"OS2 was fine. I used the latest, Warp 4, just a coupole of years ago. But as you indicate, it suffers from 2 faults. Poor support and no applications."
Indeed.
"Porting OSX to the Wintel platform would entail bringing all the applications that currently run on it."
Saying that the applications can be ported is easy. Getting companies to port them to a platform that has no guaranteed users is different. If a company has to choose between porting its Macintosh program to Mac OS x86 or simply marketing their Windows version to Mac OS x86 users (who can also run Windows), the company will do the latter. There is no incentive for companies to port to an untested platform and there is no incentive for users to buy a platform that doesn't have the application support of the next best platform.
And that assumes that all Mac applications are portable to x86, which very few of them are. 68k and all Classic applications, Carbon applications, Mach-O applications are not easily portable.

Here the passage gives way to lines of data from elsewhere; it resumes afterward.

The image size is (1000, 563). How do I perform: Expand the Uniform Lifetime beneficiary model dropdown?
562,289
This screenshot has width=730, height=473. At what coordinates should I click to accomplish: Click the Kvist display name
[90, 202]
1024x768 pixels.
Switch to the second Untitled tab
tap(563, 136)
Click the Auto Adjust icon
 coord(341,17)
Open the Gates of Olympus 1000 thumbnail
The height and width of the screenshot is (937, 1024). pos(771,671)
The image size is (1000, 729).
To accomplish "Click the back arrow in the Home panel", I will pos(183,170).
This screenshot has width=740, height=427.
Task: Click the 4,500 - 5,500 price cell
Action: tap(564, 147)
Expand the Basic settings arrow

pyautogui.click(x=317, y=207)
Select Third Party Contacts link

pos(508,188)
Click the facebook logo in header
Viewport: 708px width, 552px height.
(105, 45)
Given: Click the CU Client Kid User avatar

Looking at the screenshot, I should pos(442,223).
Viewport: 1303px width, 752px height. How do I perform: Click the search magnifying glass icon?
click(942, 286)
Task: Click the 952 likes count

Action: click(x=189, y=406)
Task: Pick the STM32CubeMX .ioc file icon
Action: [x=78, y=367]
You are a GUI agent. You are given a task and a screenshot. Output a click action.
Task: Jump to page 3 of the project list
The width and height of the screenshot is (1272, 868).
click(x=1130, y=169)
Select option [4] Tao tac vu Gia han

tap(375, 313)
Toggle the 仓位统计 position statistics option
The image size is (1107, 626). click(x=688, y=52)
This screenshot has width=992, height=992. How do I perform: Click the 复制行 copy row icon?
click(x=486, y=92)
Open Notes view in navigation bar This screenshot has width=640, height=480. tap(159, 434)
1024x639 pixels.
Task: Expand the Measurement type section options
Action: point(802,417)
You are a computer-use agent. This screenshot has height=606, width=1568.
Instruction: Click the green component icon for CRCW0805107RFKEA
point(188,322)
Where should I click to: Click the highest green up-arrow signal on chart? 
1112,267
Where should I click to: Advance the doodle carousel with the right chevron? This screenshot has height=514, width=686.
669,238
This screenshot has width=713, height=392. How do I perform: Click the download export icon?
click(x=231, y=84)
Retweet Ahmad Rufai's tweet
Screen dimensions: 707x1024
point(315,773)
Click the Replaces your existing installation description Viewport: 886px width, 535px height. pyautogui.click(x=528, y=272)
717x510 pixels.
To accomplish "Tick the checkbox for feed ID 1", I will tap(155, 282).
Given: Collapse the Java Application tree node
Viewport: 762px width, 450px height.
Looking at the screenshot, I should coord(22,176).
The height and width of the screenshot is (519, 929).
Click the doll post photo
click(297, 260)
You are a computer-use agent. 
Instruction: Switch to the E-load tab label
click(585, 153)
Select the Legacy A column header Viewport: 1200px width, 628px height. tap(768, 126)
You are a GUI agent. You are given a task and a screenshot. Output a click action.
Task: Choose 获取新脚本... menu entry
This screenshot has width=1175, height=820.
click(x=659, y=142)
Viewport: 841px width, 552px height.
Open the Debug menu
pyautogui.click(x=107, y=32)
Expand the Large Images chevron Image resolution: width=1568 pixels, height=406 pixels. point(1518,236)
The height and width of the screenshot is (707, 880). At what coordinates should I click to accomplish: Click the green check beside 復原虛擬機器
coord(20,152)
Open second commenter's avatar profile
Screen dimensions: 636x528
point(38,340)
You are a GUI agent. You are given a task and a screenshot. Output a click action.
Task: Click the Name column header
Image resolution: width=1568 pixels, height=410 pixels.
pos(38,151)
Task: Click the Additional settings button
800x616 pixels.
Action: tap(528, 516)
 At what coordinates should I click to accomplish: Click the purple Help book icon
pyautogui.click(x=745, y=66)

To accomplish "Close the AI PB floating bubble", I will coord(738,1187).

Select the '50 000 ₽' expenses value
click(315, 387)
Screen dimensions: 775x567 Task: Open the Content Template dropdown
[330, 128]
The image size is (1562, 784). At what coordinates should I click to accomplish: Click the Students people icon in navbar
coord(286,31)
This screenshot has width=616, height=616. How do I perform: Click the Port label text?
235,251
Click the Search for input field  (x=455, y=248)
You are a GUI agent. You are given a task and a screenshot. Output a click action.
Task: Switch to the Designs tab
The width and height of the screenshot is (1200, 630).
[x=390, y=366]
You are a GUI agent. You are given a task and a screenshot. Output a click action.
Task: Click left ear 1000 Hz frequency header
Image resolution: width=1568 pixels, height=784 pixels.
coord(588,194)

And they make up the vast majority of Mac applications. Just to get this in perspective: Microsoft Office, Apple Works, iTunes, Mozilla are Carbon applications, OmniWeb (a Web browser) is a Cocoa application. OmniWeb is portable and did run on x86 before.
"Microsoft wins due to lies and great marketing."
No, they win because people buy their products and won't switch. No lie stops people from buying Macs, no great marketing on Microsoft's side made IBM equip OS/2 with a horrible installation problem and a flaky unstable GUI.